Supreme Court rejected a petition by State Bank of India, the nation’s largest lender, to allow a personal bankruptcy case against tycoon Anil Ambani to resume.
A three-judge panel headed by Justice L. Nageswara Rao ruled that the bankruptcy case against the former billionaire will remain suspended and directed the Delhi High Court to decide on Mr Ambani’s challenge to provisions of the law.
The case is among the first high-profile ones after rules were set for personal bankruptcy last year. Bankers and investors in stressed assets are keenly watching the case as its final outcome may decide the power of lenders in taking action against founders who guaranteed repayments of loans by companies that later went bankrupt.
“To declare a man as bankrupt has serious consequences,” Harish Salve, the lawyer representing Mr Ambani said in court. The argument by lenders citing tens of billions of rupees of loans was “delightful rhetoric,” Mr Salve said.
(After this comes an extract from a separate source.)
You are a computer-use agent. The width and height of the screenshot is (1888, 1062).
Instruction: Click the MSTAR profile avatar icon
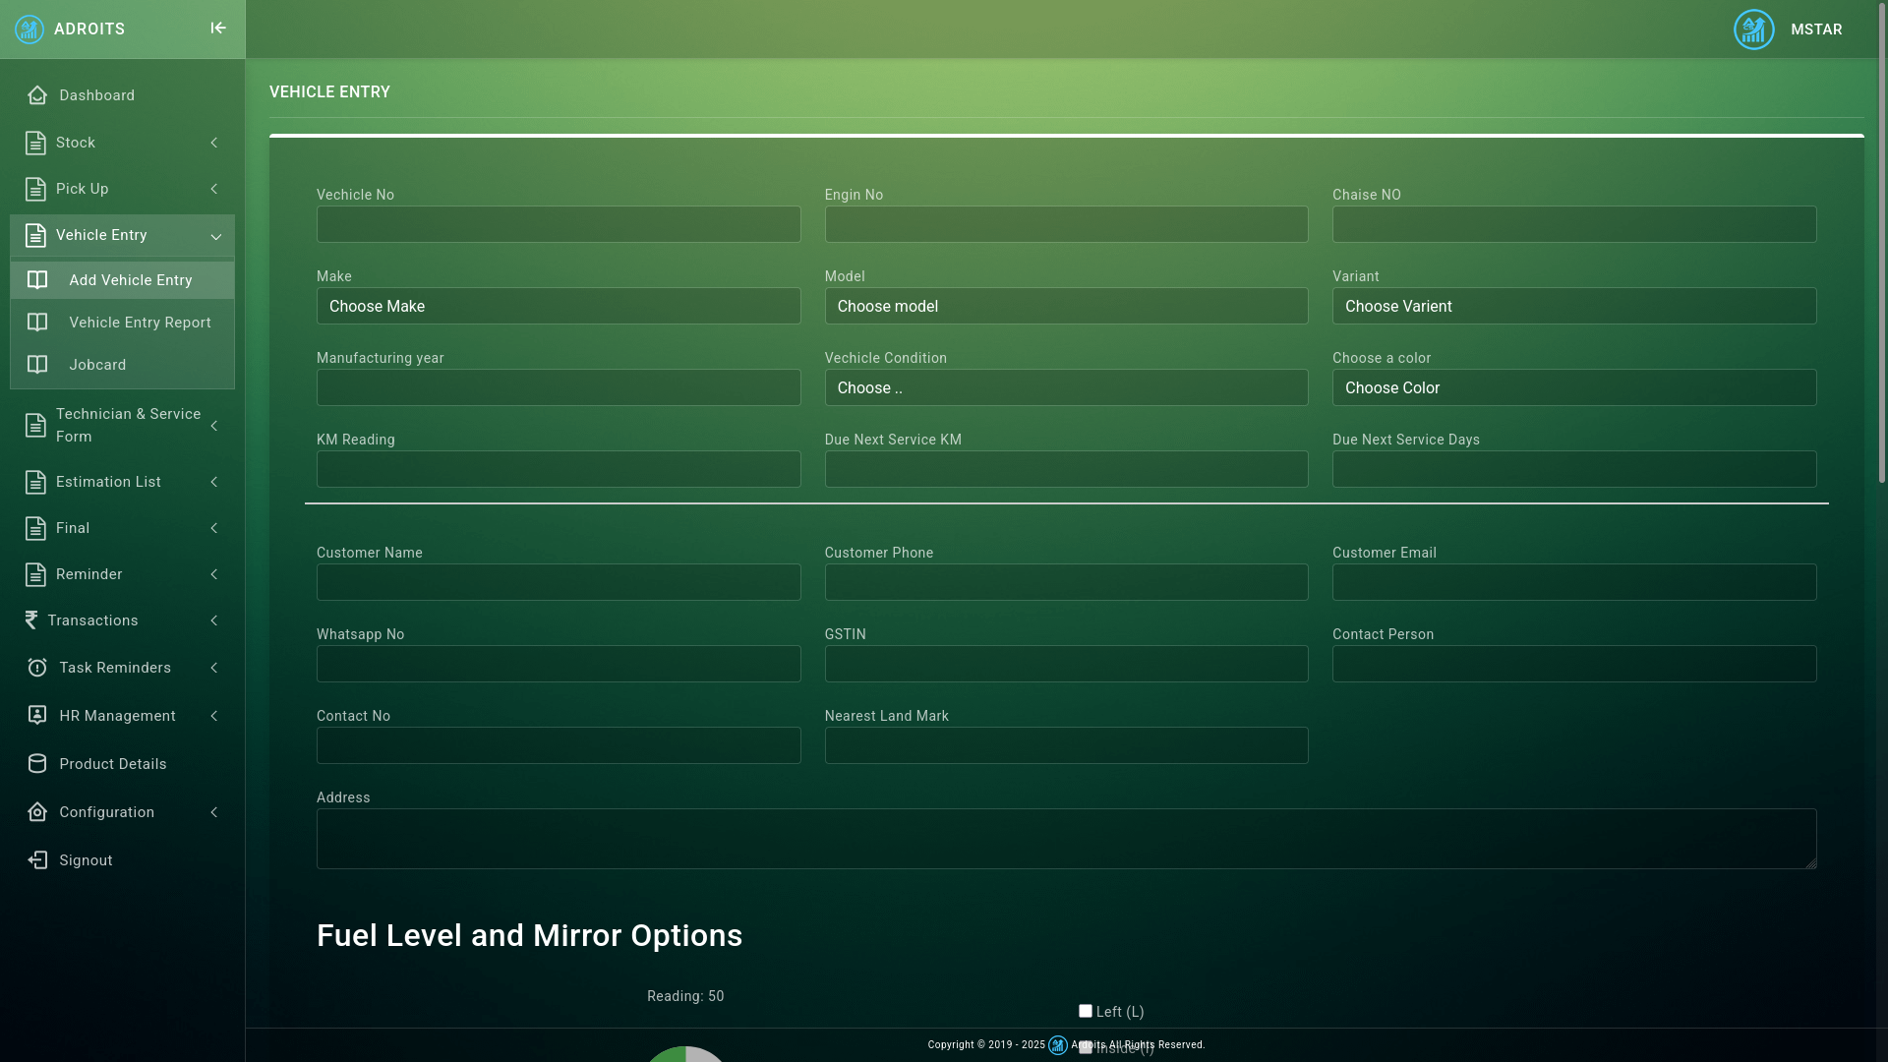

A bankruptcy tribunal had in August agreed to hear State Bank’s petition to initiate proceedings against Mr Ambani, who guaranteed loans worth about $160 million to his two telecommunication companies. The tribunal appointed a bankruptcy administrator to assess SBI’s claims. Mr Ambani challenged the case in Delhi High Court, which suspended the bankruptcy case proceedings against him in order to decide on his broader challenge to certain parts of the country’s insolvency law.
The state-controlled lender appealed to the top court saying such a suspension of bankruptcy case was not legal and would frustrate the provisions of law.